Nice qualification. Guess where the majority of people in the world don't live. Guess what the countries with the highest HIV infection rates are not.


Downvotes. Nice. I guess people really don't care about HIV in Africa.

This whole conversation is only serving to make me more and more cynical than I normally like to be. I'm beginning to get the strong impression that there are some members of society that would actually be disappointed if a total cure that could be widely deployed to this plague were found. Like HIV is the enforcer for their idea of proper morals and skin color. I've heard this idea bounced around in LGBT communities before but never really paid it much credence until now.


No, I think where the disagreement lies between you and other posters is that they believe that people are stupid and if they had such a test they wouldn't use condoms... This argument is made for college town and the US (and Europe). And call me cynical but I agree with it, people are dumb, misinformed and would most likely think that they're ok if the test is negative and not bother with condoms. This would actually increase the number of people with aids since people who just contracted aids and are highly contagious will show as negative because they don't have any antibodies yet...

For Third world countries, it's a different matter, I think this test is great. It helps a real problem by providing a convenient way to test for aids to doctors in remote villages and might help slow this awful epidemic...


That argument is absolute shit.
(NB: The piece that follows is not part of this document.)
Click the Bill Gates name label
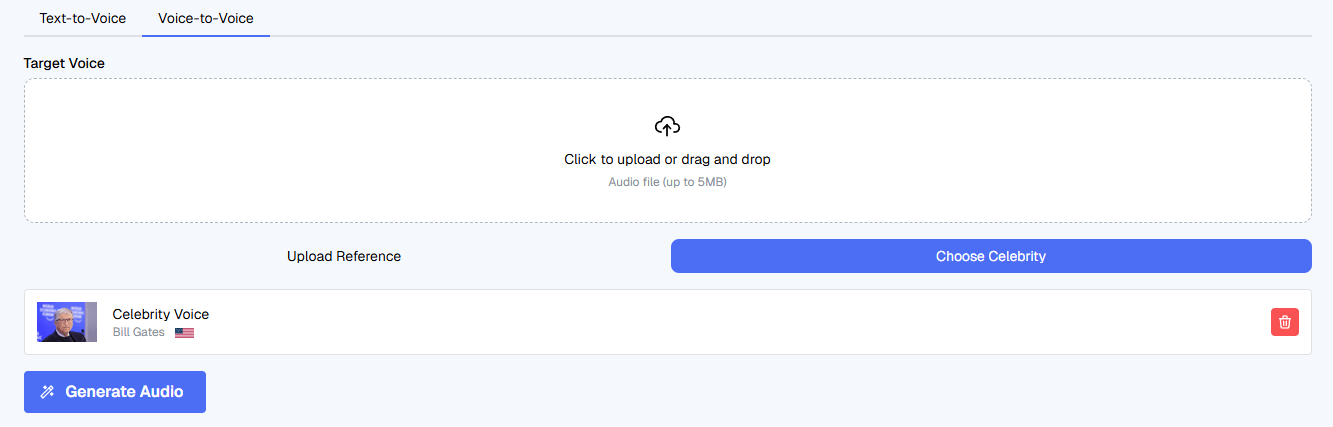The height and width of the screenshot is (427, 1333). [138, 332]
The reason people in the demographic of "college towns" use condoms is because they don't want pregnancies, not because they are actually afraid of HIV.

Therefore: 1) This is also an argument for banning The Pill and the like in college towns. Clearly an idiotic idea. 2) Knowing their partner does not have HIV will not prevent people most people from using a condom if they were going to otherwise.


When discussing it in the context of bars in college towns, I think a "in first world countries" qualification is appropriate.


College kids don't worry about HIV to begin with. They will either wear a condom, or won't. Knowing their partner does not have HIV won't effect the decision since that is the default assumption anyway. People inclined to not make this assumption are also intelligent enough to realize that this test has false negatives.


Isn't the treatment absurdly expensive compared to the median income? How many can afford it, and what do we let happen to those who can't?